La fonte dell’eterna giovinezza
“L’eterna giovinezza è un falso problema. Tutti invecchiano, non c’è nulla di male negli anni che passano”.
Questo afferma Carolyn Carlson, già étoile dell’Opèra di Parigi e questa orgogliosa affermazione arriva in
pieno trend da “non voglio invecchiare”
La citazione riportata trova conferma dal fatto che in piena crisi economica, dove per la prima volta calano
perfino le spese alimentari, sono solo due le categorie che vedono la spesa più o meno immutata, quella
diretta alle spese per i figli e quella relativa ai prodotti di cosmetica. Se in campo maschile possiamo
facilmente presumere che la spesa sia indirizzata verso il gel da capelli, vedendo la quantità di irsute sculture
ambulanti che percorrono i marciapiedi metropolitani, nel femminile impazza lo shopping di creme anti-age
acquistate dalle over 40 in perenne ricerca dell’ultimo miracoloso ritrovato a base di alghe esotiche dai nomi
improbabili se non di composti chimici dagli effetti mirabolanti. Questo comporta il lanciarsi poi su Amazon
e affini nell’affannosa ricerca di qualche crema assolutamente unica e facendola arrivare dalle località più
remote del mondo con costosissimi corrieri espressi per non perdere neanche un giorno di guerra alle rughe
senza confini proclamata al grido di “le quarantenni sono meglio delle ventenni” salvo poi smentire
l’oggettiva contraddizione in essere facendo di tutto per apparire proprio come le da loro vituperate e
invidiate ventenni.
Questo mito dell’eterna giovinezza che ha sede legale nelle varie SPA ed Istituti di Bellezza, dilagato
dall’America, da cui insistiamo ad importare il peggio, ha infettato una larga fetta delle ultra-quarantenni
che lasciati da parte tutti gli impegni socio-culturali della loro prima metà di vita si sono lanciate a capofitto
nell’edonismo dei compleanni mancati, dando pieno conforto all’aforisma “più si va avanti con l’età più si
accorcia la gonna” con le ovvie declinazioni in lingerie da lapdance griffata Victoria’s Secrets o scollature
vertiginose se non spalline lasciate maliziosamente cadere il tutto a coprire push-up antigravità, e ad ogni
nuova ruga corrisponde un centimetro di pelle artificialmente abbronzata in più mostrata.

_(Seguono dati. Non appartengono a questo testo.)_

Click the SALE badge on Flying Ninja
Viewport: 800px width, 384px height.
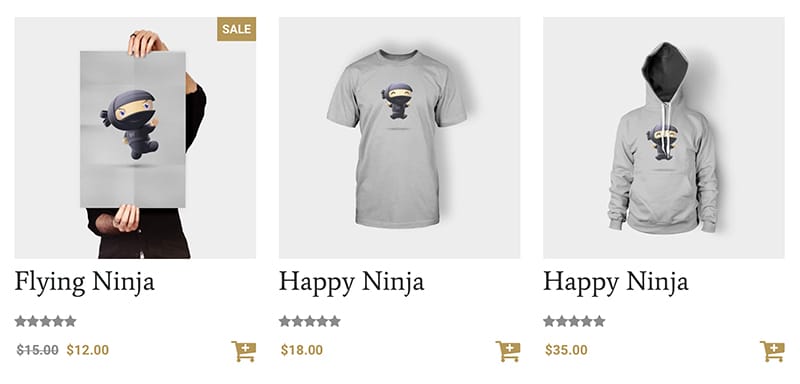pyautogui.click(x=236, y=29)
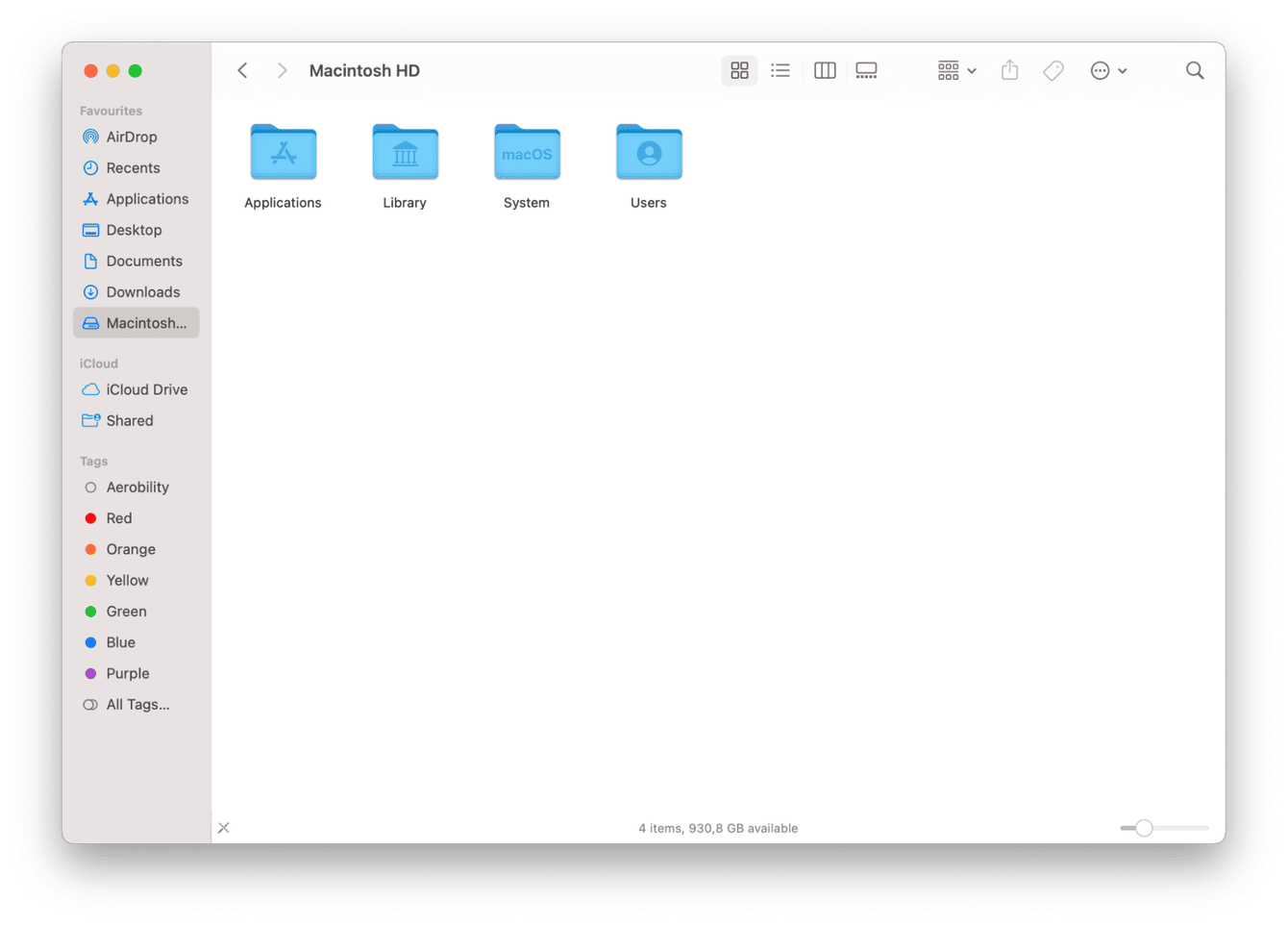
Task: Select the icon view button
Action: coord(739,70)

Totalmente prese dalla competizione verso il primato estetico e fashion, confermano la teoria freudiana
dell’impossibilità di amicizia fra donne, e dietro a sorrisi splendenti sono in perenne competizione tra di loro
per chi ha il vestito più trendy, il marito più bello e in carriera, per chi ha i figli migliori o la casa più
ordinata se non il lavoro più bello. Lasciati da parte gli impegni socio-culturali della loro prima metà di vita,
passano dalle mostre di Monet all’apericena che segue l’obbligatoria sessione di sudatissima palestra
giornaliera e, possibilmente, a seguire discoteche e locali affollati da ragazzi palestrati, tutti uguali,
parimenti dotati di gel e maglie aderenti che potrebbero essere loro figli e che, interpretando il ruolo di
missionari alla rovescia, sono interessati più al loro corpo che non alla loro anima.

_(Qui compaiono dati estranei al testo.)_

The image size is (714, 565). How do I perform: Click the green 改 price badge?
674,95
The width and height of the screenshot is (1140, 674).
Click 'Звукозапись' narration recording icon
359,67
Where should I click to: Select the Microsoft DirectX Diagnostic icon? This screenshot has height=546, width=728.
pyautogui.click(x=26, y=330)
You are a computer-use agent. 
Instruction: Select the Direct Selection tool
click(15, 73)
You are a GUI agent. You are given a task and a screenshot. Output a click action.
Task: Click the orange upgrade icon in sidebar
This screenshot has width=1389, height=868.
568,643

Il tutto sulla scia del nuovo mito, sempre pateticamente importato dall’America, della donna cougar, dalla
capostipite Demi Moore quanto ha attecchito la passione di sentirsi più giovani seducendo improbabili emuli
dei California Dream Men di cui sopra? Sdoganando l’8 marzo da ricordo di una tragedia a tripudio dei sensi
con torme di adoratrici prostrate ai piedi dei Dream Men di turno. Se mettete la chiave di ricerca Donna
Cougar in Google avrete restituito la bellezza di 2.130.000 risultati, nei vari siti troviamo il decalogo di
seduzione del giovincello da parte della signora interessata, quella che una volta si appellava in gergo Nave
Scuola e che adesso abbiamo elegantemente tradotto in Cougar Woman, un decalogo la cui banalità darebbe
un alone di autorevolezza perfino ai libri di Fabio Volo…. Ed il fatto che proprio questi libelli si contendano
il trono di più letti dalle adoratrici di Dior assieme alla saga delle 50 sfumature la dice lunga sulla nascita,
non molto piacevole, del termine, non particolarmente gratificante, di “milf”. L’acronimo recita “Mother I’d
Like to Fuck (“Madre che mi vorrei scopare”, e designa generalmente donne adulte fra i 35 e i 50 anni
considerate sessualmente appetibili da uomini più giovani. In questo brodo nazional-culturale non può
stupire che la vincitrice del (2009, 2010 e 2014) il premio di “MILF dell’anno” per ben 3 volte (2009,
2010,2014) sia stata una pornostar, Julia Ann.